As African Americans remained stranded in plain sight following the flooding of New Orleans last year, Mayor Milton Tutwiler of Winstonville, Mississippi told the New York Times: "No one would have checked on a lot of the black people in these parishes while the sun shined. So am I surprised that no one has come to help us now? No."

Now the sun is out and the cameras are away again. For a brief moment last September the US rediscovered the potent effects of race and class on life chances in a similar manner to the way teenagers discover sex. Unaware that some people may have fathomed this long ago they treated it as a revelation, couldn't get enough of it, and then on learning that only their understanding of the world had changed rather than the world itself, all but a few gradually went back to business as normal.

But while the rest of the country is moving on, the Crescent City is being recast in the image of a corporate American dream with the help of tax payers dollars. Schools are being taken out of local democratic control; Hispanic labourers are being ruthlessly exploited; and the black and the poor are being dissuaded from returning to the city.

In other words those who were vulnerable before the storm remain so. A survey by the New York Times on Wednesday revealed that blacks were more likely to have had their savings depleted during the storm, and less likely to have kept their jobs, found similar or better employment or to have returned home. As Columbia history professor Manning Marable wrote:

The terrible destruction of thousands of homes and businesses, and relocation of over one million New Orleans and Gulf area residents, was perceived as a golden opportunity by corporate and conservative political elites who had long desired to "remake" the historic city. Even before the corpses of black victims had been cleared from New Orleans's flooded streets, corporations closely associated with George W. Bush's administration eagerly secured non- competitive, multi-billion dollar reconstruction contracts.

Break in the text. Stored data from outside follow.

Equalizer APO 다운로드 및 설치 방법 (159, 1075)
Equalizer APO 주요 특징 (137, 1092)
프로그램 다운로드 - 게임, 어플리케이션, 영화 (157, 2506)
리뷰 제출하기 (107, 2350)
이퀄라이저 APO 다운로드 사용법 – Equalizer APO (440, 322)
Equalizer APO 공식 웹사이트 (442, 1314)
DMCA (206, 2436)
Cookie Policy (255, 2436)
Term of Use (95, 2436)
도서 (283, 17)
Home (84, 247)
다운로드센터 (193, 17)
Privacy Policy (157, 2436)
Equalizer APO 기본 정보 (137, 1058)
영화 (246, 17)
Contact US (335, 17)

But, as Marable pointed out in his address to the Left Forum in New York earlier this month, the rebuilding of New Orleans in this manner is not aberrant but consistent with the way in which many American cities are now being shaped. From Harlem to Atlanta the regeneration of most downtown areas in the US and the now waning real estate boom has forced the poor and dark out of American cities. Retained is just a sufficient suggestion of their cultural contributions to maintain the mirage of a lively, active area.

Already, New Orleans is experiencing an unprecedented real estate boom, as the price for housing in areas undamaged by the flood has skyrocketed. Developers are planning a "New New Orleans" with a population of only 275,000, with the vast majority of native African Americans permanently removed from the city. Race, not class, is central to this racist strategy of gentrification. The elimination of hundreds of thousands of African American voters potentially could shift Louisiana's politics ever further to the right.

America's compassion for the tsunami vicims seems to have endured longer and been more heartfelt than the brief orgy of concern that burned so brightly and so quickly last year - possibly because to deal with the issues that Katrina raised would involved dealing with so much more.

"I don't think anybody cares, really," Robert Rodrigue told the New York Times. "New Orleans is kind of like at the bottom of the country and they just forget about us."